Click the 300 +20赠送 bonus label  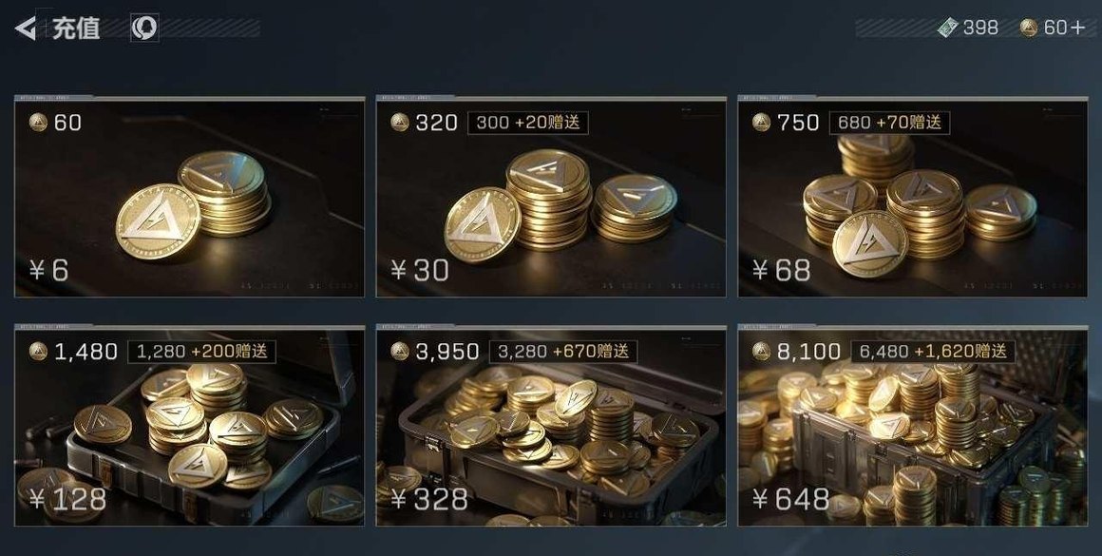pyautogui.click(x=528, y=123)
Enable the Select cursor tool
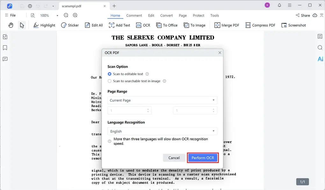 click(22, 25)
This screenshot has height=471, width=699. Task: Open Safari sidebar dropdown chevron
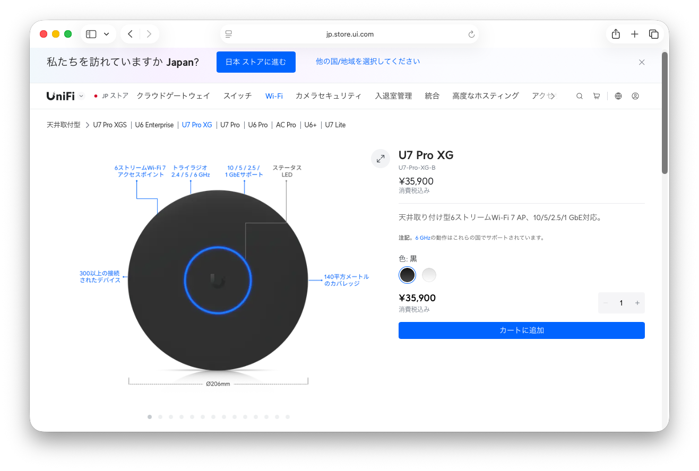point(107,34)
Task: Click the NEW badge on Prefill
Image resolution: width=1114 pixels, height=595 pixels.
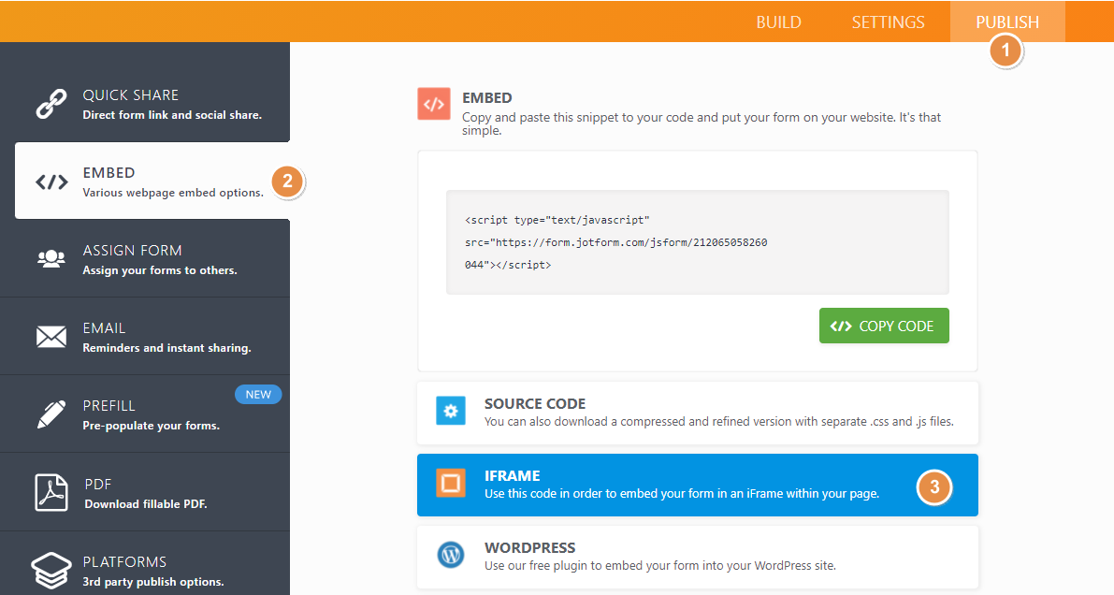Action: [258, 395]
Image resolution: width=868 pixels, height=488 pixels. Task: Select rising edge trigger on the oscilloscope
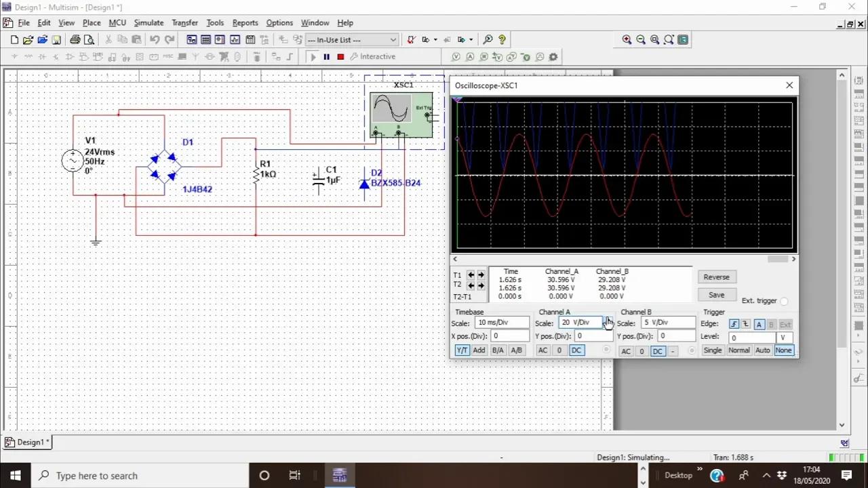(734, 324)
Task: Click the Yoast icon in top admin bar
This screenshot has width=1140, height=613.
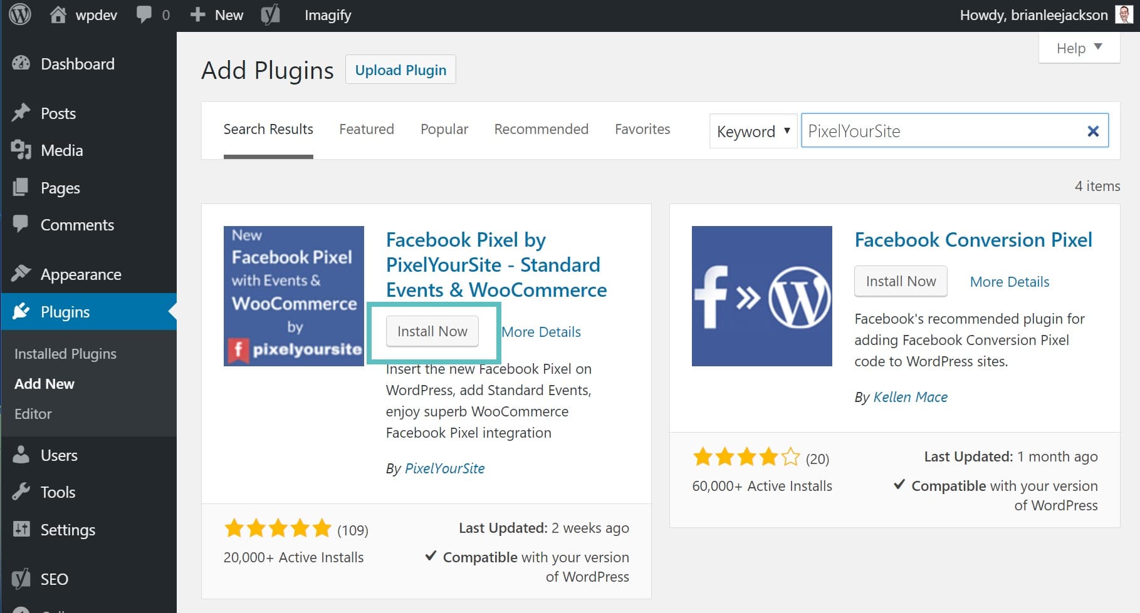Action: (x=270, y=15)
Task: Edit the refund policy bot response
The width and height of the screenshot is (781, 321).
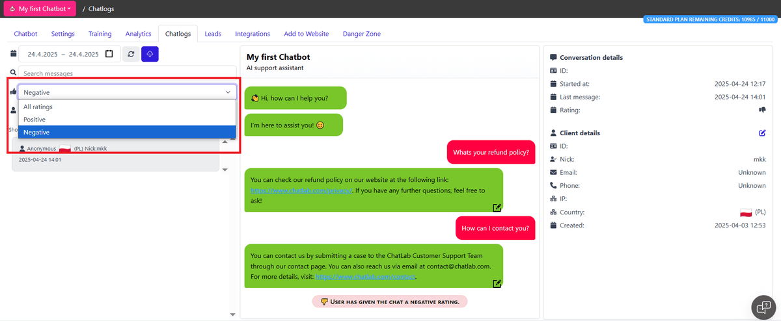Action: tap(497, 207)
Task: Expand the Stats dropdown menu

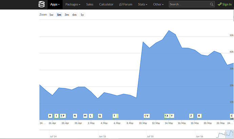Action: coord(143,4)
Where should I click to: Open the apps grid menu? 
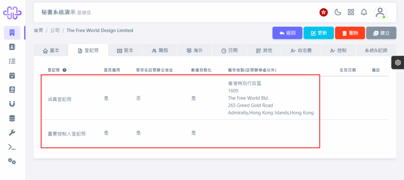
= = = = = = =
PROBLEM DETAILS
Please print exactly the lines from the one holding "This screenshot has width=1140, height=613." through the final line of the data above, including both, and skip all pictures.

EXERCISE RESULT
This screenshot has width=1140, height=613.
Action: (x=270, y=15)
Task: Edit the refund policy bot response
The width and height of the screenshot is (781, 321).
Action: tap(497, 207)
Task: Expand the Stats dropdown menu

Action: coord(143,4)
Where should I click to: Open the apps grid menu? 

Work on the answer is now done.